In his professional work, designer Doniphan Moore aims for spaces that feel collected but with a contemporary twist. In the 10 years he has run his eponymous business, he’s lived in the same M Streets town house—but that doesn’t mean the space has remained stagnant. The SMU graduate first moved in while his younger sister was finishing up at the same university, and he’s been making adjustments ever since. “This house will never be finished. I’ve done little projects here and there,” he says. “It’s grown and evolved with me. For this stage of my life, it’s really convenient.”

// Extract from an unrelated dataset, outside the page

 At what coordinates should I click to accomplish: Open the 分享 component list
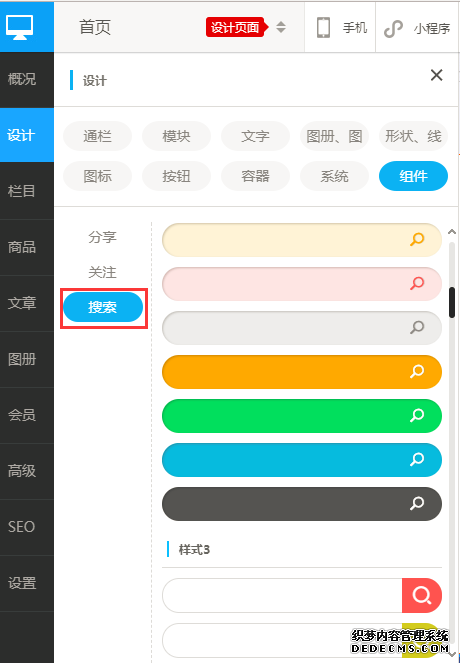tap(102, 237)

Peek into Moore’s living room, and you’ll undoubtedly look up—the ceiling is covered in “Tangled” hand-painted wallpaper by Porter Teleo. “I love the silver-painted hash marks in the background; the metallic paint adds to the dimensional effect of the design and enhances the appeal of an otherwise ordinary space, architecturally.”

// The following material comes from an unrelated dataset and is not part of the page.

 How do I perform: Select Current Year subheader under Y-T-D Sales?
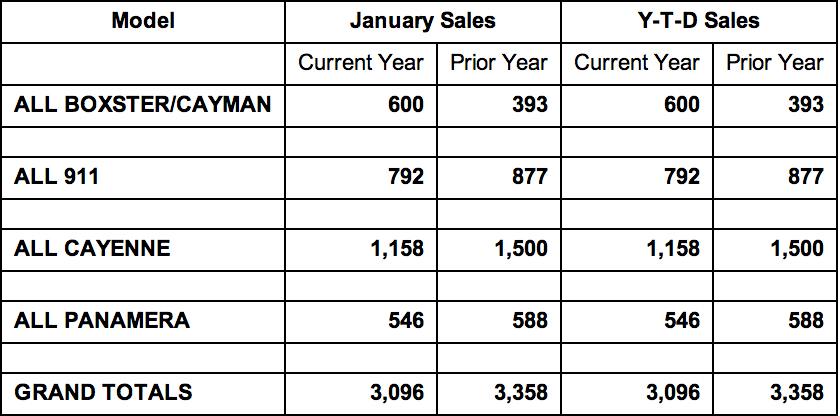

The curvaceous coffee table by Scala Luxury is made of lacquered parchment with a polished brass base. “This kidney shape is one of my favorite silhouettes to use when I’m looking for something to break up the monotony of rectangles and squares in a space,” Moore says.

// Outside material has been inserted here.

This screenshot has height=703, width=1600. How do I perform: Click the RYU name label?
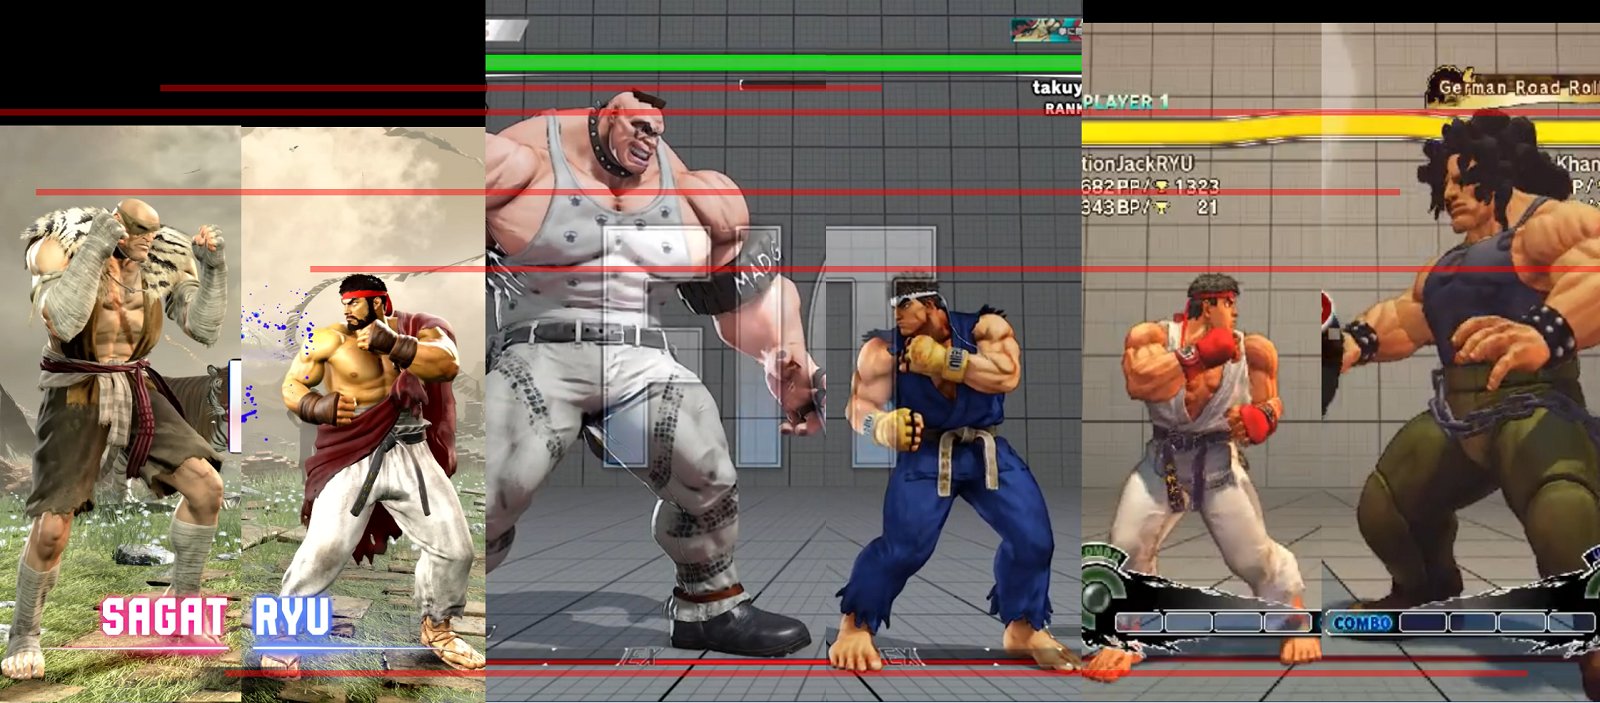tap(291, 617)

Moore is an admitted fan of wool draperies. The hopsack wool found in the living room is Holland & Sherry, as are the embroidered and appliqued pillows. “There is nothing more beautiful than wool sateen draperies,” he says.

When it comes time to host, Moore is thankful for his chaise lounge. “It was a prototype for a custom sofa I designed for a client a few years ago,” he says. But he also loves the space when the evening calls for a movie night with his dog, Claire.

In the dining room, Moore used an easel with an attached art light to highlight a favorite piece—a photo from Thom Jackson’s series called “The Boxer.” The local fashion photographer is represented by Craighead Green Gallery. “I appreciate the fact that he is from Dallas—I gravitate to local talent as often as I can,” he says. “His images are sexy and sensual—loaded with depth and emotion.”

One thing Moore loves most about this space is the ’60s-inspired “Belsize Tiles” wallcovering by Fromental. It features hand-painted graphite on white gold gilded paper. “The geometric pattern is rigid and masculine, and the color in the evening is soft and serene—I like that juxtaposition,” he says.

The dining table’s cast-bronze base is by Blackman Cruz in Los Angeles. Moore added his own soapstone top. The chairs originally belonged to the designer’s parents. “The seats have been recovered at least a dozen times,” he says. The bench was an “impulse buy” from a Christian Liaigre sample sale—Moore couldn’t resist the now-discontinued chinoiserie upholstery.


(Left) A collection of sentimental items sits in the living room. “I just love blue and white when it’s unexpected and not overused,” Moore says of the small bud vase. “I would be devastated if I lost it.” He’s paired it with a bulldog figurine—an item he collects—and a crucifix he found in Taos, New Mexico, while in college. “As a person of faith, it’s a nice visual reminder to keep a joyful spirit and sew love into the world,” he says.

(Right) “My family has been in the car business for 99 years,” Moore says. “After my grandfather was diagnosed with pancreatic cancer, I purchased these as a nod to him and our family’s history. I’m not really a car person so there’s some humor in the fact that I have three photos of cars in my living room.”

(Left) The warrior figurine was a gift from the designer’s grandmother. “Gifts mean so much more when the person who gives them knows it will look good in your space because they have taken the time to know you and understand your point of view,” he says.

(Right) In addition to bulldog statues, Moore collects rosaries—a treasure trove that has taken on more meaning in recent years. “A very dear family member collected rosaries. It reminds me of her,” he says. “It helps to keep things around you that represent the people in life you’ve loved and lost.”